Identification of somatic factors controlling ovarian development by RNAi screening. Chun-Ming Lai^1,2, Yueh Cho¹, Hwei-Jan Hsu¹. 1) Inst Cellular & Organismic Biol, Academia Sinica, Taipei, Taipei, Taiwan; 2) Molecular and Biological Agricultural Sciences Program, Taiwan International Graduate Program, National Chung-Hsing University and Academia Sinica, Taipei, Taiwan.

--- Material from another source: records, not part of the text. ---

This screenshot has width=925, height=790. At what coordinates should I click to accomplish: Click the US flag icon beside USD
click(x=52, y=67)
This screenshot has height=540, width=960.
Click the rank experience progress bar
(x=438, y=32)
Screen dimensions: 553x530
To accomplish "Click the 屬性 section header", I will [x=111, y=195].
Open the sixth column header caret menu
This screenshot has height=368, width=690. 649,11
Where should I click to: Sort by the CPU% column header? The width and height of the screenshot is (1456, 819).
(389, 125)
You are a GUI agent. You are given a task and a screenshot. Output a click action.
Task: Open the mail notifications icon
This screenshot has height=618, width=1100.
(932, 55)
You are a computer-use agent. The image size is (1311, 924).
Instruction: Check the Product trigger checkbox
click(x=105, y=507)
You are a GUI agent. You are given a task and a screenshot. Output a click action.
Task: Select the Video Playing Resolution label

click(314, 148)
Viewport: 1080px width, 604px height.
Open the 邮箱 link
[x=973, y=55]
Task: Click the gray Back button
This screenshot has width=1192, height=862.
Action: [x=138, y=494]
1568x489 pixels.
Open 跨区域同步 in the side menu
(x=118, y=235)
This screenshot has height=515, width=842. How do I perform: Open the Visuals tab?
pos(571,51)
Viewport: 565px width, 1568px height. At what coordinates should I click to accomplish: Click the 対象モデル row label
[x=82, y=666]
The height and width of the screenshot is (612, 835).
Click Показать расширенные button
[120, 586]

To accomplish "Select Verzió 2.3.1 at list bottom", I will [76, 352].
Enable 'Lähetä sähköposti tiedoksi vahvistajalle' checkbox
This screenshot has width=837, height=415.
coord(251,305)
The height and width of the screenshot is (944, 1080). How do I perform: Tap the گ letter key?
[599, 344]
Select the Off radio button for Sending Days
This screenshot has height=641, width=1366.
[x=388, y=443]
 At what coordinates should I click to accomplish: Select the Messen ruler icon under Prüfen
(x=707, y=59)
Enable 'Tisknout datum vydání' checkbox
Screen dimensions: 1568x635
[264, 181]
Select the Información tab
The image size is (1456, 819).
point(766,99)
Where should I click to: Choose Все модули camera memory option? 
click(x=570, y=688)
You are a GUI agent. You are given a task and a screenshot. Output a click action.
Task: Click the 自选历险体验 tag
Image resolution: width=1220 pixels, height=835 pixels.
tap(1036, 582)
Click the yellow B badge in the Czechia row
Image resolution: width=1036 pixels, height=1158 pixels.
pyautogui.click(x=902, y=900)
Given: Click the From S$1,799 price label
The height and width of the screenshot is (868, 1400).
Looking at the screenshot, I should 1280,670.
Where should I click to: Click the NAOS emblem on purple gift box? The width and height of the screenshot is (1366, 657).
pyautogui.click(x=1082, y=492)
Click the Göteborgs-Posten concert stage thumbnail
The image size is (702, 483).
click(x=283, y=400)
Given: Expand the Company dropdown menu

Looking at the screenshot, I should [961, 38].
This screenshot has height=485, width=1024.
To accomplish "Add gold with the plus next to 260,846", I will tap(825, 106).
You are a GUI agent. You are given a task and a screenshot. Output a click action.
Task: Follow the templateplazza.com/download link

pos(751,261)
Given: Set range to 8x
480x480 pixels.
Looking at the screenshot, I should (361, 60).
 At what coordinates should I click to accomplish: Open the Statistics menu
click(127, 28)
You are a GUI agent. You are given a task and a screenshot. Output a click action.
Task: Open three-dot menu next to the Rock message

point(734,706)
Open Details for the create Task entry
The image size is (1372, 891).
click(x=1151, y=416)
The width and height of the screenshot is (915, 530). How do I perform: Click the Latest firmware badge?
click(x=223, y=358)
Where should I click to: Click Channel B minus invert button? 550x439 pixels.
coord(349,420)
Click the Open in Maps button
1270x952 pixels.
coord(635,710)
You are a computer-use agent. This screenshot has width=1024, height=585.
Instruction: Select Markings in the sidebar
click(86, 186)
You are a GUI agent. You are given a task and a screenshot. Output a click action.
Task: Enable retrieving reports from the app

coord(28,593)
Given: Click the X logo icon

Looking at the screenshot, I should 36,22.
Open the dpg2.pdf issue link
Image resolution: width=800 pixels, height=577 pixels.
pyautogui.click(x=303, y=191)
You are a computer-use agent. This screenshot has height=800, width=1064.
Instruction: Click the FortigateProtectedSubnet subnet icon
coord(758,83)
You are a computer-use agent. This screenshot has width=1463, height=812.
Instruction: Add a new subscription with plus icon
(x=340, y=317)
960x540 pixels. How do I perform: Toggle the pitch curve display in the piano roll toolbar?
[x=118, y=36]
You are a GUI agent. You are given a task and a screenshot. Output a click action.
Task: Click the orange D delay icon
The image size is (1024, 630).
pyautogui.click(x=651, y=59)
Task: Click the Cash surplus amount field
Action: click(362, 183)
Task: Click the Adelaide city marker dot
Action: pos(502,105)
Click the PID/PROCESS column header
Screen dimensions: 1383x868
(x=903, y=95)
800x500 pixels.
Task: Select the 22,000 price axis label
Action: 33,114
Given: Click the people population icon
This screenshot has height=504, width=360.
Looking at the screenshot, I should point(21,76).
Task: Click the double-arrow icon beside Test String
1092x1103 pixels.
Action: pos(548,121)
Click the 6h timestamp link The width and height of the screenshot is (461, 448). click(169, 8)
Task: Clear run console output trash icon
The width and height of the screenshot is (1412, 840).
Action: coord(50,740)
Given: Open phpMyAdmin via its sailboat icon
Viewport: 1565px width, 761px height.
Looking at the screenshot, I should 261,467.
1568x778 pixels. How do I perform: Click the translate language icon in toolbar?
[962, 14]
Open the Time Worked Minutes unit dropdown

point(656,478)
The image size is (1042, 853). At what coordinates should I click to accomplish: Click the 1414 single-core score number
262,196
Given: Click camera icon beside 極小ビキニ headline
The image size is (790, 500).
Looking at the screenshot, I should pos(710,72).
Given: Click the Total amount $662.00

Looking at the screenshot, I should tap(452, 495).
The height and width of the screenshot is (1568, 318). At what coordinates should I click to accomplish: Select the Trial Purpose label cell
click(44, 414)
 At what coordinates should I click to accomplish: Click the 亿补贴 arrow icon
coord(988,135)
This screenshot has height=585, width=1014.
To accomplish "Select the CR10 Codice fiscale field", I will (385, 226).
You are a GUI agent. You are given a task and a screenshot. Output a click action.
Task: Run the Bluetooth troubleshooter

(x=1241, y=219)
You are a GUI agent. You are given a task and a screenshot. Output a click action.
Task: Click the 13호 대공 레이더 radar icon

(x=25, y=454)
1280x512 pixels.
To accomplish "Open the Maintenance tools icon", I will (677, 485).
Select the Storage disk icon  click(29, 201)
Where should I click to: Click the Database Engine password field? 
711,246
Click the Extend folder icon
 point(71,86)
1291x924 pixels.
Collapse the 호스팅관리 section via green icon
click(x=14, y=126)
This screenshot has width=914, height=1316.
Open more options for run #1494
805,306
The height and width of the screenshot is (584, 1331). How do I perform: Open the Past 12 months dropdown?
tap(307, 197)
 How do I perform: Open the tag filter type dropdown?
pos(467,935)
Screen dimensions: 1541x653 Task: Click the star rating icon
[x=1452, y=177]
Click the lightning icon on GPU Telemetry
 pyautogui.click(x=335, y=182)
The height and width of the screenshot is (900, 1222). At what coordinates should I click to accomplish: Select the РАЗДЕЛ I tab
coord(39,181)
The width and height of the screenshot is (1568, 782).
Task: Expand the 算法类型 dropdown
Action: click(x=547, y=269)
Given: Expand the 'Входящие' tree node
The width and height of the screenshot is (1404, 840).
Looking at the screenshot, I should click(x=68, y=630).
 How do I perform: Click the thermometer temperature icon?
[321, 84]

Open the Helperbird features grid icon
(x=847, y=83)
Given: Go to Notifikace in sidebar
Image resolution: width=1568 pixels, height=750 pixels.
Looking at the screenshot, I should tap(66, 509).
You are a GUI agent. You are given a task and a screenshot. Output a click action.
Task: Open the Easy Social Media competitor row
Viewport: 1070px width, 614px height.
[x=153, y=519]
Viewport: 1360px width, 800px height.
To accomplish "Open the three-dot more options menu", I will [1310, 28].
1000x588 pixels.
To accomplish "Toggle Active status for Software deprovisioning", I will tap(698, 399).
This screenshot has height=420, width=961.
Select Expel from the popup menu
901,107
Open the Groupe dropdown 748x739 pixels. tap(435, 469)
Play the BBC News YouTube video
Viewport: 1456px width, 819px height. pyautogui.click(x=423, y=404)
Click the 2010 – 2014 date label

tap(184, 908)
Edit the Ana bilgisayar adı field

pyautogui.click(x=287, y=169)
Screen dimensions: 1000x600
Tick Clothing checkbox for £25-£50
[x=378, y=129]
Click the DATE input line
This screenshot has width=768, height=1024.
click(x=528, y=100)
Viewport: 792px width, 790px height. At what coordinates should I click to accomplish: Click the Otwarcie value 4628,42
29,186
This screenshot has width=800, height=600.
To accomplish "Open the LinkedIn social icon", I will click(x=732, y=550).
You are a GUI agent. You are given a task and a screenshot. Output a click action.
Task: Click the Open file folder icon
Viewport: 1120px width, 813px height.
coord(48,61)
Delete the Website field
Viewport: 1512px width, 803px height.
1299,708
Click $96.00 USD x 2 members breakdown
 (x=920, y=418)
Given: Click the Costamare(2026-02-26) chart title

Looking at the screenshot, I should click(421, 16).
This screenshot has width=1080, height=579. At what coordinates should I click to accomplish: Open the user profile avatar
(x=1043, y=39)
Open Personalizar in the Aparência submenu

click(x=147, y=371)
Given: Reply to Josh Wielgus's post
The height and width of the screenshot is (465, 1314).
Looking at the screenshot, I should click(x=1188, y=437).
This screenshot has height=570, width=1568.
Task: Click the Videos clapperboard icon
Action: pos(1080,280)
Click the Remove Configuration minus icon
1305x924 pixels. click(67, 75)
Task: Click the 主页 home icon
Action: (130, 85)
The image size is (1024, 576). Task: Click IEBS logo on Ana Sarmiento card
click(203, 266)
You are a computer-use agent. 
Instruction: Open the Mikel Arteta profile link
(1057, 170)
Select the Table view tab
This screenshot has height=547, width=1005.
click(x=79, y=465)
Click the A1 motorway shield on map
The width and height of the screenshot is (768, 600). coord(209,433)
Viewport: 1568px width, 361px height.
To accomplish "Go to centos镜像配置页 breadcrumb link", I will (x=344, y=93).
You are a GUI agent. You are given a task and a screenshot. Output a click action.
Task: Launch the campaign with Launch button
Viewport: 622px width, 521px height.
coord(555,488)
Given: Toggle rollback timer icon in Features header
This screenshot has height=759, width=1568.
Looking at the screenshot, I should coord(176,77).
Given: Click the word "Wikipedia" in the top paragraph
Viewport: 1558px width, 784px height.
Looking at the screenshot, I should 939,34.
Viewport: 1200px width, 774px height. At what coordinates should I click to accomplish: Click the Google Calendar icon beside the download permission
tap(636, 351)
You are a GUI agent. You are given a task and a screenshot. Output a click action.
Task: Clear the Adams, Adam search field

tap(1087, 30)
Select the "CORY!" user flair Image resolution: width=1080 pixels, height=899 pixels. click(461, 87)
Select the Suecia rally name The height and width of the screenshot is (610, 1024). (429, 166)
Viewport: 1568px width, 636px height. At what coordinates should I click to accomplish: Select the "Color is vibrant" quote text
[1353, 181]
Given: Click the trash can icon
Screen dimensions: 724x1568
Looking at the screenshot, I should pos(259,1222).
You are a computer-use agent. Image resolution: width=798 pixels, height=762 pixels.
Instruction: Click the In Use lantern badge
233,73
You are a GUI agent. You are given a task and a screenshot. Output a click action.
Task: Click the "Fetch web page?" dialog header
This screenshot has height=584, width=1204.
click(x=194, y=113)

   Germ cells are the only cell type that transmits genetic information to the next generation. Germ cell development and germline stem cell (GSC) specification require interaction with their somas. The molecular mechanisms underlying these processes, however, are largely unknown. The Drosophila ovary is an excellent model in which to study germ cell-soma interactions, as it produces eggs daily, houses well-characterized GSCs, and is easily manipulated. To identify factors in the soma that affect germ cells, we conducted a small-scale RNAi targeting screen. We first selected 560 UAS-RNAi lines with targets involved in the control of female fertility from the NIG-Fly stock center. We individually overexpressed these RNAi lines in the soma during ovarian development using a bab1-GAL4 driver, and examined egg production and ovary morphology at the adult stage. We identified 42 candidate genes that potentially function in the soma and contribute to ovarian development. Among these genes, Transformer, Sex lethal and Traffic jam have been reported to control soma specification and function, validating our approach. Eight of our candidate genes encode proteins belonging to the Notch, Bmp, Hh, Wnt and Ras signaling pathways, indicating that these pathways are critical for appropriate soma development. Other candidate genes encode proteins that regulate cell cycle progression, cell movement, chromatin remodeling, cytoskeleton arrangement, and transcriptional regulation. We are currently investigating how these genes regulate soma-germ cell interactions during ovarian development.